S’il vous plaît, observez en vous le genre de sensation que vous avez. Et gardez à l’esprit que le bonheur est cette sensation, quand elle s’élève, que nous aimerions voir durer, et, si elle s’en va, que nous aimerions voir revenir. Tandis que le malheur est ce sentiment dont, quand nous en faisons l’expérience, nous voulons qu’il cesse ; nous voulons qu’il s’éloigne.
[Pause pour pratiquer]
Je pense que pratiquer ainsi n’a pas besoin d’être un exercice de méditation formelle. C’est plutôt quelque chose que nous pouvons faire à tout moment, afin de devenir de plus en plus conscient que la plupart du temps nous sommes réellement heureux. Il ne s’agit pas du cas comme quoi « on éprouverait aucune sensation », ce que certains d’entre nous pourraient penser.
Y a-t-il des commentaires ?
Il a été difficile de passer de l’écoute de vos propos dans un premier temps, ce qui est un processus plutôt actif, au fait de se retrouver projeté dans le fait d’avoir à ressentir ce qui se passe. Je me suis senti un peu déconcerté par ce type d’observation. Ce matin, en traversant un parc, j’ai eu une sensation de grande ouverture ; j’ai eu ce sentiment de me dire : « Oui, les choses vont bien et je suis plutôt heureux », et c’est arrivé presque naturellement.

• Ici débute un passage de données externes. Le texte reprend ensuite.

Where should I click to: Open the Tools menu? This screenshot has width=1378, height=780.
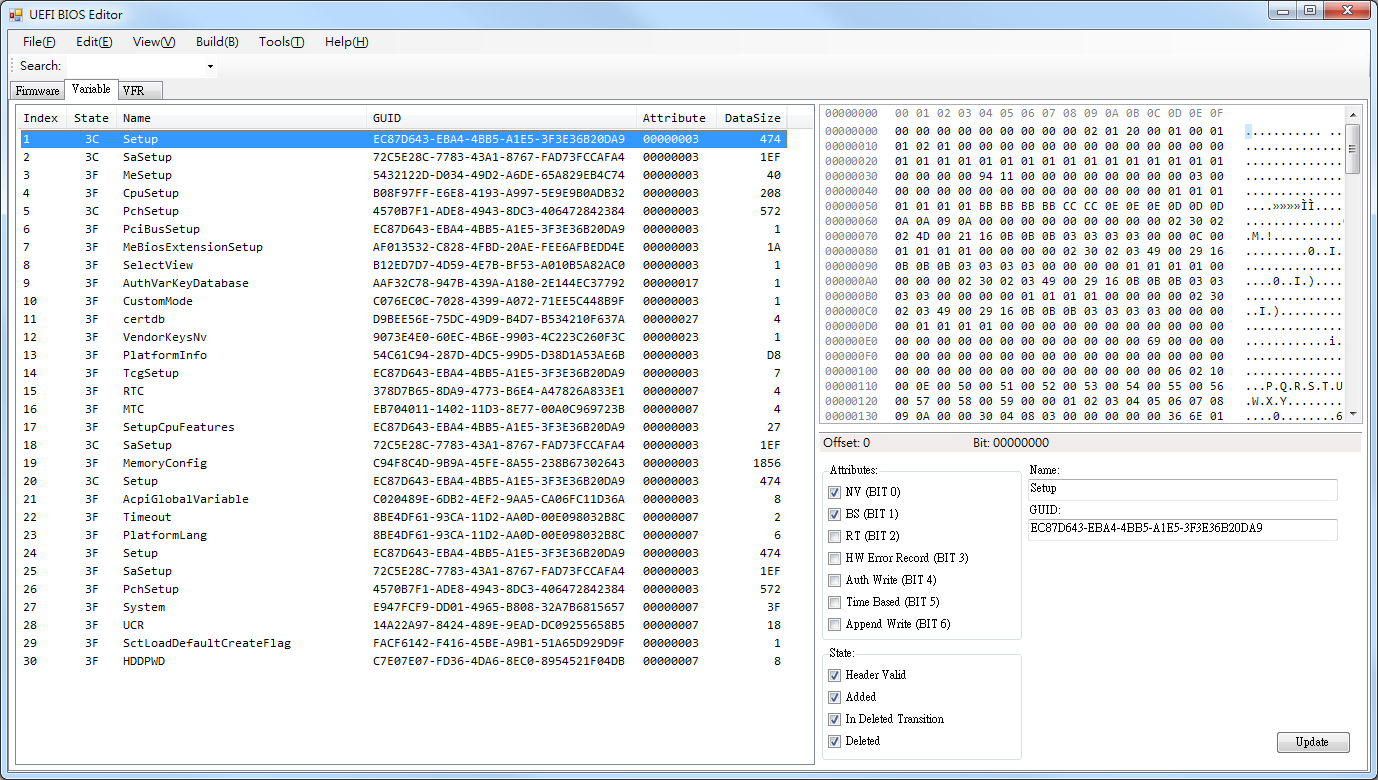(x=279, y=41)

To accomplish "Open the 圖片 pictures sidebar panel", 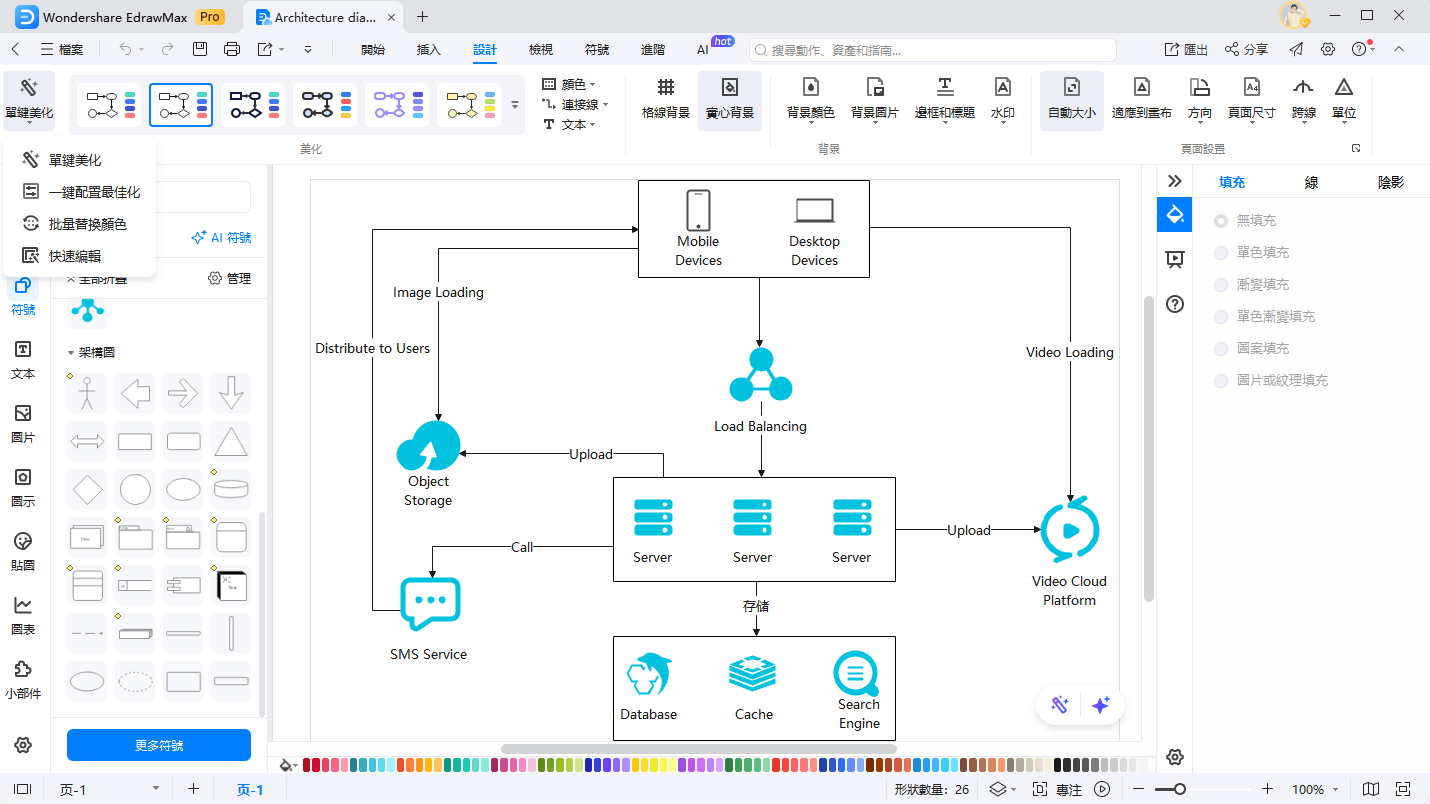I will pyautogui.click(x=23, y=423).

Je pense qu’un point très important est d’être capable de reconnaître que nous avons constamment des sensations, que nous soyons en train de faire quelque chose qui nous détend vraiment ou que nous fassions quelque chose de très prenant. Parfois, nous sommes trop dans nos têtes et nous ne reconnaissons pas vraiment le fait ; en réalité, chaque chose que nous expérimentons possède une certaine qualité et c’est cette qualité qui en constitue la dimension heureuse ou malheureuse. Cela arrive tout le temps. L’importance de ce fait est que trop souvent nous tombons dans cet extrême du « pauvre de moi » et du « je ne suis pas heureux et je veux m’amuser. Je ne veux pas être dans ce bureau à m’ennuyer », et nous avons toutes sortes de complaintes de ce genre. Mais, en fait, nous pouvons faire l’expérience d’être pris dans un terrible embouteillage tout en ayant un sentiment intérieur de paix, de bonheur, et de contentement. Souvenez-vous, le bonheur n’a pas besoin d’être spectaculaire ou dramatique.
N’y a-t-il pas ici une différence entre ce qui se passe dans votre tête et ce qui se passe dans votre cœur ? Les Tibétains pointent toujours du doigt la place du cœur comme étant le siège de nos sentiments.
Les Tibétains indiquent ce lieu comme le siège de la pensée aussi bien. Du point de vue tibétain, les aspects intellectuels, émotionnels et sensoriels de nos expériences des phénomènes viennent tous d’un même endroit qu’ils localisent dans le cœur. En vérité, peu importe où on les localise.
Ils sont vus comme un tout plutôt que comme une dichotomie ou un fractionnement entre le corps et l’esprit, ou entre l’intellect et les sentiments, comme on les considère souvent à l’Ouest. On peut donc être heureux et en même temps être très impliqué intellectuellement dans une chose. Comme je l’ai dit, ce point est très important à reconnaître spécialement dans les relations avec les autres. Parfois nous pensons : « Je dois être amoureux pour être réellement heureux » – le genre d’expérience qu’ont et font les adolescents. En fait, ce sentiment de bonheur qu’on éprouve dans une relation amoureuse avec quelqu’un peut se situer à un niveau d’intensité faible, mais s’avérer néanmoins très gratifiant.